If you know someone has a 1-digit password, chosen by a common die roll, then you know that there are 6 possible passwords. If someone rolls a die twice, you know it can be 1-6 for both positions 1 and 2, so 6*6 = 36 possible passwords. You keep multiplying by itself, or raising to a higher exponent, every time you add a digit.
A password of letters (uppercase 26 and lowercase 26 possibilities) and digits (10 possibilities) is therefore 62^length, for example 62^6 for a 6-character password, or 57 billion possibilities.
If you have a fixed format, you just multiply the possibilities for each position, just like we did with regular passwords. If the format is something like A0a0a0A, then the options are:
UC # low # low # UC
26 * 10 * 26 * 10 * 26 * 10 * 26 = 457 million
How strong is this? It depends how fast you can crack the password. If you have something like an MD5 hash of the password (e.g. if the database was hacked), you can try a few billion attempts per second with standard software and commodity hardware. If you do not have the hash, so instead you can only try to log in on a website, then you might get around 10 attempts per second (or 2 per second, or 500, depending on circumstances, but nothing close to a billion).
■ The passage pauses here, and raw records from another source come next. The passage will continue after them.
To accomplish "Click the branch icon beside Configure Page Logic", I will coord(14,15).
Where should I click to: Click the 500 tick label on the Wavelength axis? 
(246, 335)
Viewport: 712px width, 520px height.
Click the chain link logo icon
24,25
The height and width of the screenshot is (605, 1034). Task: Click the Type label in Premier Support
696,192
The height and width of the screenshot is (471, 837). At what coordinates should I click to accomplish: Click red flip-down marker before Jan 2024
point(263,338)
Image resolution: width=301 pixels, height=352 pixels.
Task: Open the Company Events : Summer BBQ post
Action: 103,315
If my password can be 1, 2, 3, 4, 5 or 6, then on average, after 3 guesses you will have guessed correctly. Same here: if you have 457 million possible passwords and you can do 10 attempts per second, and there are 2 626 560 seconds per month, it would take about 9 months on average. In the worst case (if you are unlucky and you guess it on the last attempt), it would take 1.5 years. If you get very lucky, you could guess correctly on the first try and crack it in 0.1 seconds, but the odds of that are one in 457 million!